The following is a contributed blog from Forte, one of Accela’s preferred technology alliance partners.
If your organization allows individuals to make purchases or payments via the internet, or through electronic withdrawals, an important change revolving around the National Automated Clearing House Association’s (Nacha) rules on WEB Debit Account Validation is just around the corner.
The rule change, which takes effect on March 19, 2021, impacts ACH originators of WEB entries and the systems they use to detect fraud, all industries and governments, of all sizes, must comply with the new Nacha mandate.
By extension, all government agencies that accept credit card, ACH, or eCheck payments will be affected by the new rule, so for our state and local government customers, its important to understand the meaning and purpose of the rule change, how it affects governments, and the best way to make sure governments are covered.
What is Nacha?
Per their website, Nacha governs the thriving ACH Network, the payment system that drives safe, smart, and fast Direct Deposits and Direct Payments with the capability to reach all U.S. bank and credit union accounts. Nearly 27 billion ACH payments were made in 2020, valued at close to $62 trillion. Through problem-solving and consensus-building among diverse payment industry stakeholders, Nacha advances innovation and interoperability in the payments system. Nacha develops rules and standards, provides industry solutions, and delivers education, accreditation, and advisory services.
What is the rule and why is it changing?
Nacha details the changes to the rule as follows: Currently, ACH Originators of WEB debit entries are required to use a “commercially reasonable fraudulent transaction detection system” to screen WEB debits for fraud. This existing screening requirement will be supplemented to make it explicit that “account validation” is part of a “commercially reasonable fraudulent transaction detection system.” The supplemental requirement applies to the first use of an account number, or changes to the account number.
The existing screening requirement will be supplemented to make it clear that account validation is part of an acceptable fraud system. The supplemental requirement applies to the first use of an account number or changes to an account number.

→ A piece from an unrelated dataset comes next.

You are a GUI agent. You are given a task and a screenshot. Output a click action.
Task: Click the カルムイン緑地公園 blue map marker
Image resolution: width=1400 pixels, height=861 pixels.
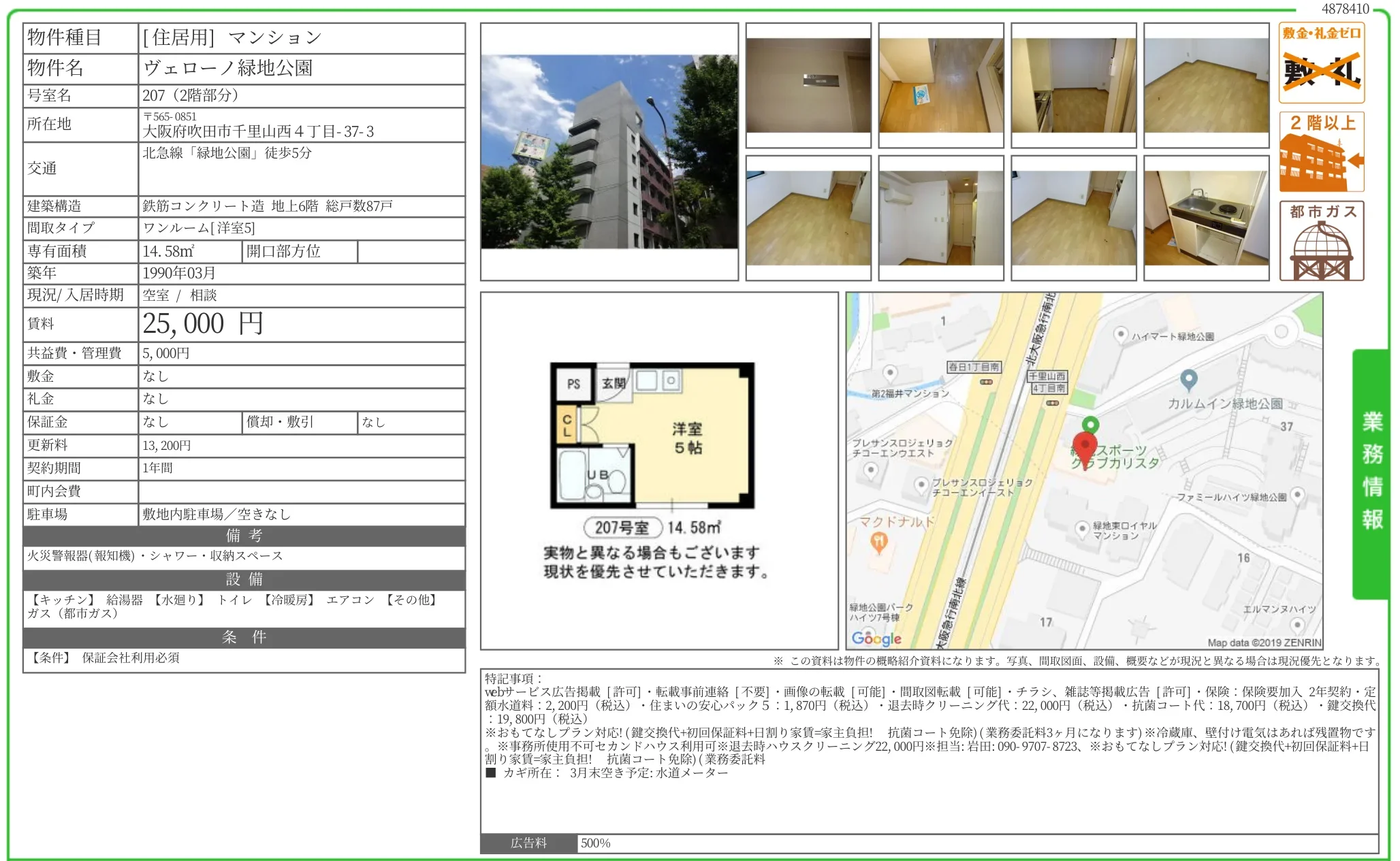pyautogui.click(x=1188, y=379)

How can I comply with the new regulations?
Luckily, Forte and Accela can help. Forte, a payment processing provider and Accela, a provider of cloud-based solutions for state and local government, together serve more than 3,000 government agencies. Both companies have served the government technology space for over 20 years.
Specifically, Forte Verify, a real-time account validation solution, can be leveraged to meet Nacha’s new WEB Debit Account Validation rule. This feature is integrated with Accela’s software to provide real-time, actionable responses on every transaction, while identifying and rejecting high-risk accounts that are flagged or in poor standing.

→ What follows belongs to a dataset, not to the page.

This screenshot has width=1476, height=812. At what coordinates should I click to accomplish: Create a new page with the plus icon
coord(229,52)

Forte Verify reduces manual errors at the point of capture and significantly reduces the risk of return due to incorrect or insufficient checks across all payment channels. It provides robust features such as comprehensive routing number and bank account validation across multiple data sources, which are updated daily. Additionally, the solution provides insights into approvals and declines with real-time reporting while ensuring FCRA compliance.
As an Accela preferred technology alliance partner, Forte is fully integrated into Accela’s software, allowing for a completely automated payment experience. The combination allows government clients to handle fees for business and professional licenses, recreational permits and other integrations managed by Accela products. The integration of Forte’s processing engine and Accela’s intuitive software simplifies both the service and payments processes.